J'ai fait le spectacle de la Francophonie au Niger. J'ai aussi fait le spectacle de l'indépendance dans ce même pays avec 600 personnes sur scène. A Lomé, c'était 350 personnes que j'ai dirigées. A Porto-Novo, pour le Festival international Fip, nous avons réalisé les scènes grandeur nature pour quatre ouvertures successives avec 400, 350, 360 avec à la clé, un succès énorme. Enfin, la dernière fois, j'avais monté le spectacle déambulatoire du Festival des masques à Porto-Novo. Aujourd'hui c'est le tour de ce spectacle avec des jeunes, pour des jeunes qui inaugurent les championnats scolaires et universitaires.

La particularité de ce spectacle, c'est qu'il y a beaucoup de jeunes acteurs sur scène.

Effectivement, il y a beaucoup de jeunes acteurs sur scène. Des enfants surtout. Il y a beaucoup qui viennent des classes culturelles. Nous avons sélectionné soixante jeunes des classes culturelles et nous en avons même sept dessus qui flottent parce qu'ils ne veulent pas quitter. Nous avons fait une sorte d’audition pour les sélectionner.

Comment est-ce que vous appréciez le jeu d'acteurs, particulièrement de ces jeunes pousses ?

J'ai fait la remarque à mes comédiens. Ces jeunes-là retiennent les choses de façon fabuleuse. Ils ont l'écoute. Tu leur dis une chose, ils n’oublient pas. Ils le font en temps réel et au moment précis. Ils sont vraiment malléables et favorisent la bonne marche du travail.

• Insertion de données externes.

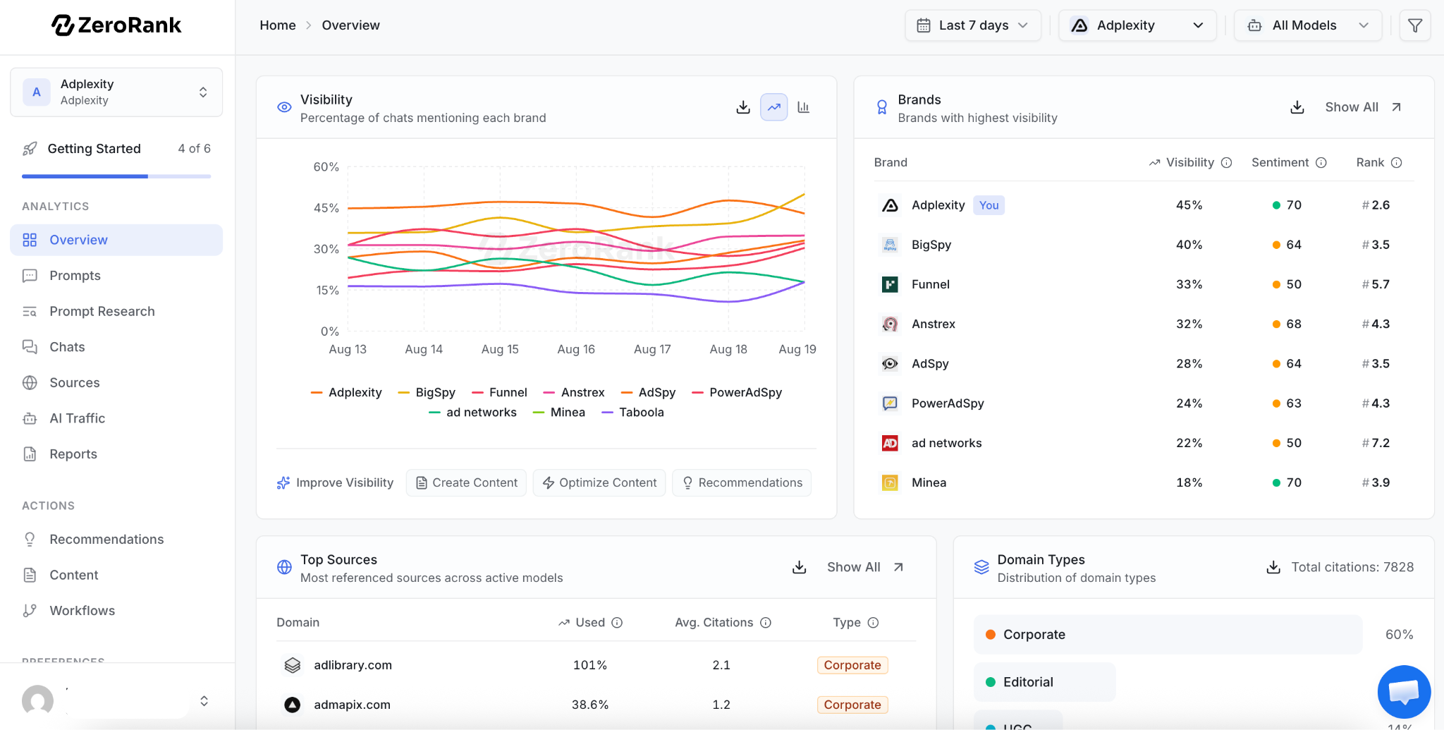Open the Last 7 days date dropdown
1444x730 pixels.
coord(973,25)
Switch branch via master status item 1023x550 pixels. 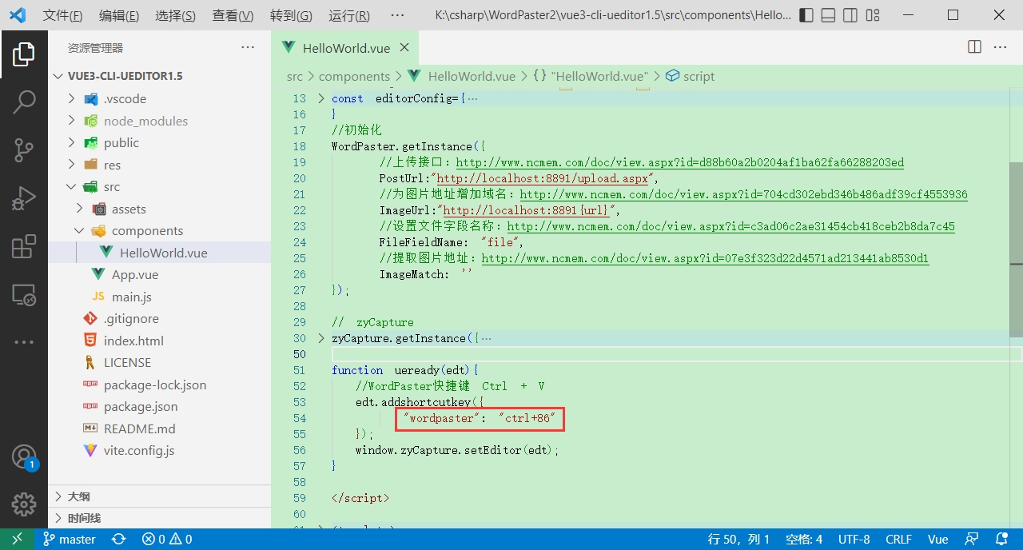click(x=70, y=540)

Est-ce qu'on peut dire que vous êtes nostalgique de cette période révolutionnaire ?

Absolument. J'aime beaucoup cette période à cause de l'effervescence culturelle qu'il y avait. Je me dis, des choses comme ça, ça n'arrive qu'après un siècle. Je me mets contre ceux qui pensent que cette période n'a été que des choses mauvaises. Moi, je trouve que c'est pendant cette période-là, qu’il y a eu des chanteurs de tous les villages. Il y a eu des groupes de musique. Il y a eu des groupes de football. Les gens prenaient l'initiative de faire quelque chose de leur village, de faire entendre le nom de leur village à travers la culture, à travers le sport. Et c'est émouvant. C'étaient des moments uniques dans l'histoire de notre pays. Par rapport aux arts, par rapport à la culture, par rapport au sport.

Vous revenez incessamment dans le spectacle sur certaines réalisations du programme d'action du gouvernement dans le monde du sport. Vous n'avez pas l'impression d'être un peu laudateur ?

On peut le dire, mais je me plais dans ce griotisme, pour la simple raison que c'est de la réalité. Le sport et la culture ont été mis en errance pendant longtemps. Nous avons crié pendant des années sans être audibles. Ce que nous voyons aujourd'hui est bien précis, dans la mesure où ça va toucher le mal à la racine, parce que la racine, c'est la jeunesse. Si on va s'attaquer à la base avec la jeunesse, je crois que c'est là qu’on est en train vraiment de bâtir le succès de demain. Parce que, mine de rien, c'est ce que la révolution a fait. De tous les remous culturels de la révolution, on a vu les résultats des dizaines d'années après. Ce sont les classes culturelles du temps de la révolution qui ont produit des gens comme Tohon Stan, Angélique Kidjo et beaucoup de musiciens dont on ne parle pas, mais qui font des succès à travers le monde, sans oublier beaucoup d'autres artistes dans les autres disciplines. Donc, pour moi, c'est quelque chose de complètement positif. On ne peut qu'en parler avec joie.